Rockin’ on the River co-creator Bob Earley and Lorain Port and Financing Authority Executive Director Tom Brown told dozens of people at the waterfront festival site the good news that day and they revealed the schedule of performers.

A jubilant Earley stated, “We’re going this year, guys. We’re on.”

Yes, it is, and his declaration should bring joy to the thousands of people who attend the concerts, which helped to bring back life to downtown Lorain.

Rockin’ on the River started in 1986 in Cuyahoga Falls.

In 2015, Earley moved the shows to Lorain.

The 2021 season will run May 28 to Sept. 3 with at least seven new headlining bands and nine new opening acts.

Admission will go up to $7 per person from $5, but youths age 12 and younger will get in free.

The pandemic forced restrictions on large public gatherings that caused the cancellation of musical shows in summer 2020, including Rockin’ on the River.

It also hurt some of the nonprofits in Lorain County because they earned money when they assisted Earley with beer sales.

++++

What to do.
(1) Decide whether each statement agrees with the Rockin' on the River passage, answering yes or no and quoting the words that settle it: (a) The concerts began in Lorain in 1986. (b) Children age 12 and younger get in free in 2021. (c) The 2021 season ends in August.
(2) According to the Rockin' on the River passage, why did the pandemic hurt some Lorain County nonprofits?
Rely only on the Rockin' on the River passage for your answers.

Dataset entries
++++

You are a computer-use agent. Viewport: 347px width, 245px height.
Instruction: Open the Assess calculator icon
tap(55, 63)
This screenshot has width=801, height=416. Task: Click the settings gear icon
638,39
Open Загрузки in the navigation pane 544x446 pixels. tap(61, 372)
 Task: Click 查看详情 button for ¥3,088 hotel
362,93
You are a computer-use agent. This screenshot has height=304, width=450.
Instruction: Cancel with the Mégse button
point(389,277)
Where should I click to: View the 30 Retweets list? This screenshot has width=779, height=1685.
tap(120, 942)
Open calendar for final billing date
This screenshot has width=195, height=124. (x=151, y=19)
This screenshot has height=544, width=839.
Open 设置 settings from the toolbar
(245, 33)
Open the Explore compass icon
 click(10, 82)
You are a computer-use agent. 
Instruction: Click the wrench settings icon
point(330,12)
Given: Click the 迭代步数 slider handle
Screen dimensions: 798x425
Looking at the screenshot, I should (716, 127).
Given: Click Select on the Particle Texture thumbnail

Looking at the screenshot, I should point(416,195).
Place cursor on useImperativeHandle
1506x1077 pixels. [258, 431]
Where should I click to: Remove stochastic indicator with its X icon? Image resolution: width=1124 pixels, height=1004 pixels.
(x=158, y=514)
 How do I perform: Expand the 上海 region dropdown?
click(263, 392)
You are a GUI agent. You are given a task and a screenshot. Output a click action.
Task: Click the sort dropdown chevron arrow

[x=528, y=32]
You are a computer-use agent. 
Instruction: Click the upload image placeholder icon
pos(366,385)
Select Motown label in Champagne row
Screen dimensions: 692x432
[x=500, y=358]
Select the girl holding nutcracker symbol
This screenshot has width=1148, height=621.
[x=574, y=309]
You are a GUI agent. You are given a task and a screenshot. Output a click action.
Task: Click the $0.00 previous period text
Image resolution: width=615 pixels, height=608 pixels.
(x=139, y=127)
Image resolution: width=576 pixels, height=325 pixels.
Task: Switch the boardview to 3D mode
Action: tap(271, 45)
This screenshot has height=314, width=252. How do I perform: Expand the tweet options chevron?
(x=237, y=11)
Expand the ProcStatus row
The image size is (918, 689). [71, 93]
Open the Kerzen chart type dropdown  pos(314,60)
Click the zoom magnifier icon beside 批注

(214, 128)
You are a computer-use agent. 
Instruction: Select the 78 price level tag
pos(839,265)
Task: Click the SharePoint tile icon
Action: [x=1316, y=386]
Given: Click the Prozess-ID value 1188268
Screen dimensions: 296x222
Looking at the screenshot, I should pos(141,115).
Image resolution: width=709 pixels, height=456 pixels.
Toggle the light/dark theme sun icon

++++

Task results.
(1)
(a) No: "Rockin’ on the River started in 1986 in Cuyahoga Falls."
(b) Yes: "youths age 12 and younger will get in free."
(c) No: "The 2021 season will run May 28 to Sept. 3"

(2) Pandemic limits on large public gatherings led to the cancellation of the 2020 shows, including Rockin' on the River. Some nonprofits lost income because they earned money by helping Earley with beer sales at the concerts.